• _ABOUT THIS TASK_
Count the lines in the following data that include "word". Please write only the number.

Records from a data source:
════════════════════

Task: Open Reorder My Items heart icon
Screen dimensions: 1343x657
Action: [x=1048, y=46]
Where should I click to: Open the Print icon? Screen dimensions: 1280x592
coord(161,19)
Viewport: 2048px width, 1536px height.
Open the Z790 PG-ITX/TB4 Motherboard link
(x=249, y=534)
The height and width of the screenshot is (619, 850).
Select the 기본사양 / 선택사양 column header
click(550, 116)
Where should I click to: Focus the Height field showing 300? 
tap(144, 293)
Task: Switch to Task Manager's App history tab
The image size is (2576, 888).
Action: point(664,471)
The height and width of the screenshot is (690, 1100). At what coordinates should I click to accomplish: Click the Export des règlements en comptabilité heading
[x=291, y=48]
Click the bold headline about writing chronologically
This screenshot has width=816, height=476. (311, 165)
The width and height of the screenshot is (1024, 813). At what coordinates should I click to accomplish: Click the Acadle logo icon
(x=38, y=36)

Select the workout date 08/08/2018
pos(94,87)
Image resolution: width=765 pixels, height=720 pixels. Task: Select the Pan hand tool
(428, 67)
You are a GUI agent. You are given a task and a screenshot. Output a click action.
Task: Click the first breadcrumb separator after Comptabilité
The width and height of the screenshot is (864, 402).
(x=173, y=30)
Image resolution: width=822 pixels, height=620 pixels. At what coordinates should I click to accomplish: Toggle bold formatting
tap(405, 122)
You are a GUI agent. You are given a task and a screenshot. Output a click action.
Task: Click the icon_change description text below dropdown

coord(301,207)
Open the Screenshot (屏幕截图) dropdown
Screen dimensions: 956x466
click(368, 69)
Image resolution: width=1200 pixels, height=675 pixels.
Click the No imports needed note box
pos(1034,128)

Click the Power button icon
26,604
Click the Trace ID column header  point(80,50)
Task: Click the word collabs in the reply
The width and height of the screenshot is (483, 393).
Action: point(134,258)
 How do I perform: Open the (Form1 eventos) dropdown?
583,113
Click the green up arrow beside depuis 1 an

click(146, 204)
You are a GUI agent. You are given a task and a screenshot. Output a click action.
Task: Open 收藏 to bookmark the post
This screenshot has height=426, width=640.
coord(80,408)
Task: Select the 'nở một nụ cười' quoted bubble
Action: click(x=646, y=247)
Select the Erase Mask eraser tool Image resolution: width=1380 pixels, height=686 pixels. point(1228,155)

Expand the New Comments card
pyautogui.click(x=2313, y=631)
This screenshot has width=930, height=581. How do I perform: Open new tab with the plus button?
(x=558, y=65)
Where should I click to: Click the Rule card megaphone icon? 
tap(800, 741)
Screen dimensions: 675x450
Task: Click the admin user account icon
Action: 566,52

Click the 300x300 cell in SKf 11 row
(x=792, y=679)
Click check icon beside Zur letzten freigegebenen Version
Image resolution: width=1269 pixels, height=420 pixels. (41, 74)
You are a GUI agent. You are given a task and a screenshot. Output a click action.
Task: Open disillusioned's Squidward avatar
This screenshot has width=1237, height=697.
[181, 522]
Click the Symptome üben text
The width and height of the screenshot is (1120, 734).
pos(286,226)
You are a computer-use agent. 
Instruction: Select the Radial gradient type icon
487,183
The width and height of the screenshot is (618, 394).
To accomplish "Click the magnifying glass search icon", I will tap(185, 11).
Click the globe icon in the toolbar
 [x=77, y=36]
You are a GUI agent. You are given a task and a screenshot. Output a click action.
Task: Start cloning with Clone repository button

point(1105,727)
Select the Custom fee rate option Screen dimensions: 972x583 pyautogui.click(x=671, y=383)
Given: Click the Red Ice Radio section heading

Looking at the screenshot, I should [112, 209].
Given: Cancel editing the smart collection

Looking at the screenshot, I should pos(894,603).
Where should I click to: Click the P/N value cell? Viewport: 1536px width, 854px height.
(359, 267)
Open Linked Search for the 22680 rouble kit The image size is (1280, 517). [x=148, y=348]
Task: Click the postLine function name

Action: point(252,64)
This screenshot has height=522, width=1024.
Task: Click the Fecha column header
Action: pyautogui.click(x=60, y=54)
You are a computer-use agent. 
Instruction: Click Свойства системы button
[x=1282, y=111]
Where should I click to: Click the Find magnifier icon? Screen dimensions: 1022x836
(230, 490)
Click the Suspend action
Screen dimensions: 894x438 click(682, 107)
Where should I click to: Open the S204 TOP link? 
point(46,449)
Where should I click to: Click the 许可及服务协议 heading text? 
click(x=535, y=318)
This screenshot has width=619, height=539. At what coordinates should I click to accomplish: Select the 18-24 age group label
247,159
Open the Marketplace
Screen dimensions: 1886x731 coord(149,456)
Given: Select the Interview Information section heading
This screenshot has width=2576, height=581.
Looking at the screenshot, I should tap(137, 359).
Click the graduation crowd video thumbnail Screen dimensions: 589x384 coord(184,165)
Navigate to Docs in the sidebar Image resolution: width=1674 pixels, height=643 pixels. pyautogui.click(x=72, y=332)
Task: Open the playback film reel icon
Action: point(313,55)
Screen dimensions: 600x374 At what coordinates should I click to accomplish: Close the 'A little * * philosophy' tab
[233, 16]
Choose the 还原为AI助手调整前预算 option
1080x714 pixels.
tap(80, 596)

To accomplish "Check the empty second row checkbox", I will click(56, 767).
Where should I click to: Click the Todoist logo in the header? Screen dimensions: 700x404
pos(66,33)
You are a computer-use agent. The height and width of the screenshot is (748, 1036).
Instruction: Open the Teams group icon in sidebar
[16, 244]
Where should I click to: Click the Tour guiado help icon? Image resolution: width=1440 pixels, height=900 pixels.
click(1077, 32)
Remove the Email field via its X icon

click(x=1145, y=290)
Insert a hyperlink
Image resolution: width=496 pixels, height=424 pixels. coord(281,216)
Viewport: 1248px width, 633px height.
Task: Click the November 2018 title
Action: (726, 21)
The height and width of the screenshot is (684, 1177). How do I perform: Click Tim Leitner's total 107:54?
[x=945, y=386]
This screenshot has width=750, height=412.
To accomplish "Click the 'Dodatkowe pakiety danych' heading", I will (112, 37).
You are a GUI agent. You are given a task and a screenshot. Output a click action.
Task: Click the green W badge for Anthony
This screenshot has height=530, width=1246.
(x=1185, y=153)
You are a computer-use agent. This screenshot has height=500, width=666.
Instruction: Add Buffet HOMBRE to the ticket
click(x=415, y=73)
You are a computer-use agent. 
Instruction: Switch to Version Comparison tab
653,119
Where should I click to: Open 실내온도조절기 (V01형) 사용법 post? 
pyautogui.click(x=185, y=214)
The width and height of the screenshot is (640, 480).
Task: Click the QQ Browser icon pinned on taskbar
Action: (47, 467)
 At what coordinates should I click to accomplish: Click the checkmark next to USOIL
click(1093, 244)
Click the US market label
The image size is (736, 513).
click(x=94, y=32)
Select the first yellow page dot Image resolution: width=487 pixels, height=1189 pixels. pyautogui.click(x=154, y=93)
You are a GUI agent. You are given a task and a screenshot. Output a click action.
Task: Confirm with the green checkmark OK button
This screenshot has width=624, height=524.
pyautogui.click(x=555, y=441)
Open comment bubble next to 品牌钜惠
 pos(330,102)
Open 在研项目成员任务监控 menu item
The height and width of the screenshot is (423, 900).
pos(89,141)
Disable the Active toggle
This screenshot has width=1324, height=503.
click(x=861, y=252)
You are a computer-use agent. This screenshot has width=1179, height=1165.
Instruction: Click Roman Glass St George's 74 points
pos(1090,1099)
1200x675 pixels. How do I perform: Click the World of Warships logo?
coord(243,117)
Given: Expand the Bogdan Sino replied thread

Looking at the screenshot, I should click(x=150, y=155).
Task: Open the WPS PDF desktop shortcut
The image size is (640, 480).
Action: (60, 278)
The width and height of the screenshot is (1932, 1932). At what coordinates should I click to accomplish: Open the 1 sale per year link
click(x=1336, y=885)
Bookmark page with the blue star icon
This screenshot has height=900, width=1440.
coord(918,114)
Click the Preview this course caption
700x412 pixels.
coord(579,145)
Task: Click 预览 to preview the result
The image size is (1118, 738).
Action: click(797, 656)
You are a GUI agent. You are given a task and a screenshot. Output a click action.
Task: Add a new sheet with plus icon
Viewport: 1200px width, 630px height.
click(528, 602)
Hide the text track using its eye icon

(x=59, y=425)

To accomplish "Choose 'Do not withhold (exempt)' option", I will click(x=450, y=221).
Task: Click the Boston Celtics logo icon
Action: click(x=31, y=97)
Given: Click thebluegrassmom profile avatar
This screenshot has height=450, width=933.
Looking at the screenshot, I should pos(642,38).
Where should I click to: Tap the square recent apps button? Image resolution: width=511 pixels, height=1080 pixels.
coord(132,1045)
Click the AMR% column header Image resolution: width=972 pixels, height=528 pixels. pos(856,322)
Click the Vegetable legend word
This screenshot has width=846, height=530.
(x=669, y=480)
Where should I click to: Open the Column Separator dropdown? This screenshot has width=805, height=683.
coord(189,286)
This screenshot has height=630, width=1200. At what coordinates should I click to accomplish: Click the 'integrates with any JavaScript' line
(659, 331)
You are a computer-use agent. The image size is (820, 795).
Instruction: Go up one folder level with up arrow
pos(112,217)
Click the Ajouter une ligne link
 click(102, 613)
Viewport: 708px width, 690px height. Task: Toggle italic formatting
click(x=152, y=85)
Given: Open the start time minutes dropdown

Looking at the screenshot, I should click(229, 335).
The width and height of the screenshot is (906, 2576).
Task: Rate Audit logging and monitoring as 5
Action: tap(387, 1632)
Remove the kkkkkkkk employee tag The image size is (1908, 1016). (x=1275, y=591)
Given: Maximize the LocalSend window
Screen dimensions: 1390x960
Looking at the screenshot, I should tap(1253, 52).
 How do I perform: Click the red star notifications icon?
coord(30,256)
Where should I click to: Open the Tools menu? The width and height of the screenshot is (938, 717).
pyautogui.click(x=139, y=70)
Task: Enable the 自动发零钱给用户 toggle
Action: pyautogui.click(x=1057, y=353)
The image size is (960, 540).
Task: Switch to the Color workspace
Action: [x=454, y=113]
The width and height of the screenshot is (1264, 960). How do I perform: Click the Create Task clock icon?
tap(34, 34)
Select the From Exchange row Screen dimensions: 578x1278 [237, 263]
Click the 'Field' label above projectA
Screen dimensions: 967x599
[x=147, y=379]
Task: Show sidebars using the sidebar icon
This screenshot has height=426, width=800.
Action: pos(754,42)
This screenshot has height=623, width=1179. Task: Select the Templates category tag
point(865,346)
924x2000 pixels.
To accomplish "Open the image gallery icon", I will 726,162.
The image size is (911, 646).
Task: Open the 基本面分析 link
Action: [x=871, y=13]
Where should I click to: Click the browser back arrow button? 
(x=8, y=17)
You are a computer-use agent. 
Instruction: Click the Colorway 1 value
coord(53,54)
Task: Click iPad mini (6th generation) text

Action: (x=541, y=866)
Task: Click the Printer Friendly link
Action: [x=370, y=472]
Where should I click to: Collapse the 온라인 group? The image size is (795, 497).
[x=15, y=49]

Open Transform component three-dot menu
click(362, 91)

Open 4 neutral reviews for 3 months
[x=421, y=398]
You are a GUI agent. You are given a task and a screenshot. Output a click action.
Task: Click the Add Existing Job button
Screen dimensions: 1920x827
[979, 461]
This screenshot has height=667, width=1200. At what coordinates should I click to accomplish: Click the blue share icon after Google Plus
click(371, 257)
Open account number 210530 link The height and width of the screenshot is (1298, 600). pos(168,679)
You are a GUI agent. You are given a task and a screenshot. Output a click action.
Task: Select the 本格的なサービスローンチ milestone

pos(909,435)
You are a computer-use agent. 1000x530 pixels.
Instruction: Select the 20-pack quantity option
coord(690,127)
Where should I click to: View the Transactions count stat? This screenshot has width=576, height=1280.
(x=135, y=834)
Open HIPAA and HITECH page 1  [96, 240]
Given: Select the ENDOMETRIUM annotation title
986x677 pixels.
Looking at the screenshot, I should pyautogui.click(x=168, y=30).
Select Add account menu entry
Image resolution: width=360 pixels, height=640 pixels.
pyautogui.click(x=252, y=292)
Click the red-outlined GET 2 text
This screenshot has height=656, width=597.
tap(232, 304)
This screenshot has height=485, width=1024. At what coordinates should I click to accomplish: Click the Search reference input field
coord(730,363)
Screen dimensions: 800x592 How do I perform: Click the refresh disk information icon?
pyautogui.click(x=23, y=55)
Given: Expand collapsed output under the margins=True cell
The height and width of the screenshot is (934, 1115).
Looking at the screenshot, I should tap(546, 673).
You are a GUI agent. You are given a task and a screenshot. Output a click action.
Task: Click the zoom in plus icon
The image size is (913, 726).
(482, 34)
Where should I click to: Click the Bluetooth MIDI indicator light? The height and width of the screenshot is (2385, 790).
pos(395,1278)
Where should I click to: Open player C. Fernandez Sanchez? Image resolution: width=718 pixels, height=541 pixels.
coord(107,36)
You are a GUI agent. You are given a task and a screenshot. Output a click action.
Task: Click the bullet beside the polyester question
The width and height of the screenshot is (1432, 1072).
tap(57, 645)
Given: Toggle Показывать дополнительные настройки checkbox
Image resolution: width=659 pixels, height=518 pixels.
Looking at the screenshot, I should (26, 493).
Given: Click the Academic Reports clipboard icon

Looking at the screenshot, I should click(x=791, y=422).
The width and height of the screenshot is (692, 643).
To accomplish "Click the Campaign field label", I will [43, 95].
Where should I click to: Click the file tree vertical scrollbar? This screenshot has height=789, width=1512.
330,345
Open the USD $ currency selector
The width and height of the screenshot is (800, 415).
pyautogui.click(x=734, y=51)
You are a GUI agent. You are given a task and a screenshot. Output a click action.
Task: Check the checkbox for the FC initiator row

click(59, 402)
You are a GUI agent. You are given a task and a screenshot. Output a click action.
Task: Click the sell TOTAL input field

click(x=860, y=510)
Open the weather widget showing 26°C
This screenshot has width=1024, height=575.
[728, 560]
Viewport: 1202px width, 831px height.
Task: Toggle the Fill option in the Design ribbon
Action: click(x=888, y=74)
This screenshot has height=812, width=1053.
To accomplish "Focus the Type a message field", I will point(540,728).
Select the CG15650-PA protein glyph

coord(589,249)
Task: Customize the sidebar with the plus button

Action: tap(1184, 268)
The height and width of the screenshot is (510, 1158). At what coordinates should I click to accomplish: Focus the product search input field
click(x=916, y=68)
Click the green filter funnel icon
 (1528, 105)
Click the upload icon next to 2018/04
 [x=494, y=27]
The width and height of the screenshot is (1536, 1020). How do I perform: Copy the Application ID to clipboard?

════════════════════

• _ANSWER SPACE_
2